Bab Dua Puluh Tiga

1.4K 286 36
                                    

Celena memacu kudanya memasuki Istana Permata Hijau. Ia baru saja kembali dari Lamian setelah selama dua minggu berada di sana untuk memantau proses pembangunan kota itu.

Tak terasa sudah dua bulan berlalu sejak ia menerima tawaran Carolus untuk makan malam di rumahnya. Meski waktu terus bergulir, Celena belum memberikan jawaban. Gadis itu masih memikirkan matang-matang tawaran yang diberikan Carolus.

Celena mengembalikan kuda berwarna cokelat yang ditumpanginya ke kandang. Ia mengelus-elus kuda itu beberapa kali dengan lembut.

"Kau pasti lelah, kan?" kata Celena lembut. "Terima kasih sudah menemaniku. Sekarang, istirahatlah. Aku akan memberimu makan yang banyak nanti."

Kuda itu meringkik senang lalu menempelkan kepalanya ke wajah Celena. Celena membalas ungkapan bahagia kuda itu dengan membelai pipinya beberapa kali. Terlihat sebuah senyum lembut menghiasi wajahnya.

"Lihat, anak magang itu."

Ucapan dari seorang laki-laki bertubuh tinggi dan berambut cokelat gelap yang berdiri tak jauh darinya membuat Celena berhenti mengelus kuda itu sejenak. Senyuman lembut yang sempat terukir di paras cantiknya pun ikut menghilang.

"Mentang-mentang lulusan terbaik di akademi dan dipilih langsung Tuan Dan untuk menjadi partnernya, dia jadi bertingkah sok hebat, sok spesial," lanjut laki-laki itu.

"Iya benar. Padahal baru magang tiga bulan, tapi sudah belagu begitu. Tidak ada sopan santunnya sama sekali pada senior. Dia bahkan selalu melengos setiap berpapasan dengan kita," timpal seorang wanita muda berambut hitam pendek. Ia lalu melirik sekilas ke arah Celena. "Ya ... wajar sih, orang luar memang tidak tahu sopan santun. Mereka cuma tahu cara mencari perhatian orang."

"Ah, benar juga. Kemarin dia pasti sengaja memamerkan kekuatannya saat menolong Tuan Carolus agar dipuji berbakat padahal tekniknya biasa-biasa saja."

"Benar-benar menjijikan."

"Iya."

Dua orang kesatria senior itu mendecak kesal sebelum pergi meninggalkan Celena.
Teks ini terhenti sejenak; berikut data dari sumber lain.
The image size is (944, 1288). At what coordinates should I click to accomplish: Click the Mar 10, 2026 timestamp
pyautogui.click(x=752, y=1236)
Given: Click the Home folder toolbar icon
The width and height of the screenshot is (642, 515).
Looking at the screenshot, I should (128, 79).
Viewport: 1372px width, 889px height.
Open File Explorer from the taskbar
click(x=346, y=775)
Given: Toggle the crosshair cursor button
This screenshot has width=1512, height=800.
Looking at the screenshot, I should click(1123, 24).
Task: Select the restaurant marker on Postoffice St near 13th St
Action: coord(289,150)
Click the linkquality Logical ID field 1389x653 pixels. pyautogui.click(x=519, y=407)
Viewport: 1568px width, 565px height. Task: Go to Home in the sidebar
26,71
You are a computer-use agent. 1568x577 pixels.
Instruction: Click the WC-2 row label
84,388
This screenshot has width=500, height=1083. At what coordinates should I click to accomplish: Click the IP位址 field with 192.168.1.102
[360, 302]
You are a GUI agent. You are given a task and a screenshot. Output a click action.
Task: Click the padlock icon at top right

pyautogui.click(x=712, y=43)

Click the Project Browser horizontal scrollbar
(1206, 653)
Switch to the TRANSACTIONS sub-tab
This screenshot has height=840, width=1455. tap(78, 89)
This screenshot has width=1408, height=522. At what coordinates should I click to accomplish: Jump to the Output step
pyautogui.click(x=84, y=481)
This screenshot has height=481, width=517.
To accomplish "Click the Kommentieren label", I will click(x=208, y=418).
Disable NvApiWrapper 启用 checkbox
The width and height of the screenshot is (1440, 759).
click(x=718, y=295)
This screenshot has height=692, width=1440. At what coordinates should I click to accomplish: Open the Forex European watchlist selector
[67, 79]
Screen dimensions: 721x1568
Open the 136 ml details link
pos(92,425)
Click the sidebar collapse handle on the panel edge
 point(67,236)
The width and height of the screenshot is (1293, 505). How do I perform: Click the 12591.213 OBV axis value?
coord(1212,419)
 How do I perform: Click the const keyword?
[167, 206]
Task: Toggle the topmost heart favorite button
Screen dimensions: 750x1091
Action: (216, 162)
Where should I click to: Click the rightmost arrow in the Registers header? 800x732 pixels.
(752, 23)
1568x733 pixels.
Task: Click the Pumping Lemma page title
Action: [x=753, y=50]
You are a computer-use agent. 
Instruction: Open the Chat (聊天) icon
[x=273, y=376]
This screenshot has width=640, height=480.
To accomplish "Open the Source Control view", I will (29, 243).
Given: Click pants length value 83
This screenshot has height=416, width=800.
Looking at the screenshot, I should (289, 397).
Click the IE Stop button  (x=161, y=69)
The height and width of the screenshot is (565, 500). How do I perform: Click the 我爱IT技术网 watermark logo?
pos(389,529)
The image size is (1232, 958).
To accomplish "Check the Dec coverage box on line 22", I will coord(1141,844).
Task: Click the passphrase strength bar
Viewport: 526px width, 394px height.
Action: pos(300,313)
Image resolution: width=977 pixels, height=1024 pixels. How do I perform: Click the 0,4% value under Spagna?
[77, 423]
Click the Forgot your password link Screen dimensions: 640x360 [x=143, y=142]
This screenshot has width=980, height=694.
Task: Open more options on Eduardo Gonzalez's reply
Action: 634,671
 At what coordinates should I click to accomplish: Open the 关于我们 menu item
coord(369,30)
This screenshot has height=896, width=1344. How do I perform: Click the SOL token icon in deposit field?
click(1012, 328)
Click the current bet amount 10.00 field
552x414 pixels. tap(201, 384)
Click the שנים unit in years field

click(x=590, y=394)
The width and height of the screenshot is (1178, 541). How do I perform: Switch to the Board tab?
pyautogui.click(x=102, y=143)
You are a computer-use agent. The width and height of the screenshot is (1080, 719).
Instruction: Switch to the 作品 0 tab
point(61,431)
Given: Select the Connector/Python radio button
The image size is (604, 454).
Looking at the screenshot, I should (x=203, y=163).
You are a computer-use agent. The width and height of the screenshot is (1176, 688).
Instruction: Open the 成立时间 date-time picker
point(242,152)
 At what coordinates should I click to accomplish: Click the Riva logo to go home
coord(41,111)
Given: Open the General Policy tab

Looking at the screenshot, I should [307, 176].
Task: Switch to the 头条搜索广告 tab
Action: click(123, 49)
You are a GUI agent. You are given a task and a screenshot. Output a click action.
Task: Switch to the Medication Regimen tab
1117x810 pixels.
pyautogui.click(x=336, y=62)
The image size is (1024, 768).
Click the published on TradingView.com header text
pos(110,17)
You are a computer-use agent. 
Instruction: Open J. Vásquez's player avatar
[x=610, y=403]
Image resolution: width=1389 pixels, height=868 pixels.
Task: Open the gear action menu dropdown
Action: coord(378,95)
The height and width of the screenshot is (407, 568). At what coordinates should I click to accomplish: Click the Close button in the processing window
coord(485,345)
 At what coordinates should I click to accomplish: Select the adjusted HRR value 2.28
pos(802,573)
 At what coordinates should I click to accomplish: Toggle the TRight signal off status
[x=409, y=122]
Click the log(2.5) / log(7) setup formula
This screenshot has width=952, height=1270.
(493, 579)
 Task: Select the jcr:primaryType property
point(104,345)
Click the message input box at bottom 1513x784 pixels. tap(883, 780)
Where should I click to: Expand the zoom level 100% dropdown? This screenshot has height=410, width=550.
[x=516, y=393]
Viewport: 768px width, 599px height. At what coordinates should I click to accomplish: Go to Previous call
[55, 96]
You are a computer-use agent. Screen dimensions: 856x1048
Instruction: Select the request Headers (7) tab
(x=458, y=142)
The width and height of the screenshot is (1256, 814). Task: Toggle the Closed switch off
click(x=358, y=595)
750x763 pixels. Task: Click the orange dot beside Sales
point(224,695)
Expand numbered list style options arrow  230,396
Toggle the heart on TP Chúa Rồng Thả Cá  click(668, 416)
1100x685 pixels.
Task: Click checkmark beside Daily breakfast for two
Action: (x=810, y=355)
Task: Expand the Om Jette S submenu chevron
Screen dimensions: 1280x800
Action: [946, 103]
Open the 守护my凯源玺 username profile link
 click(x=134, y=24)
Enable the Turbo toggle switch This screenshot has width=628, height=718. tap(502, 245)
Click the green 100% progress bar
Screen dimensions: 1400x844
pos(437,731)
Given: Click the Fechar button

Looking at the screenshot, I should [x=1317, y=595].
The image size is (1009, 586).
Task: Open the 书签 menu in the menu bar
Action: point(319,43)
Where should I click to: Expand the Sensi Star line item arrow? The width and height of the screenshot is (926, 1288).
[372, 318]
Kuda berwarna cokelat yang sedari tadi dielus Celena kembali menempelkan kepalanya ke wajah gadis itu seolah mencoba menghiburnya. Seulas senyum tipis terukir di wajah Celena.

"Terima kasih. Aku tidak apa-apa," kata Celena sambil kembali membelai pipi kuda itu. Ia lalu menjauhkan wajahnya dan menatap kedua mata kuda itu. "Aku akan mengambil rumput dan air untukmu. Tunggu sebentar, ya."

Gadis berambut pirang itu mengelus beberapa kali pipi si kuda sebelum pergi meninggalkan kandang.

***

Celena bersandar ke salah satu pilar yang ada di koridor istana. Kedua matanya yang berwarna hijau emerald menatap langit. Meskipun sudah memasuki musim dingin, malam ini langitnya terlihat cerah. Celena bahkan bisa melihat bulan purnama yang bersinar terang.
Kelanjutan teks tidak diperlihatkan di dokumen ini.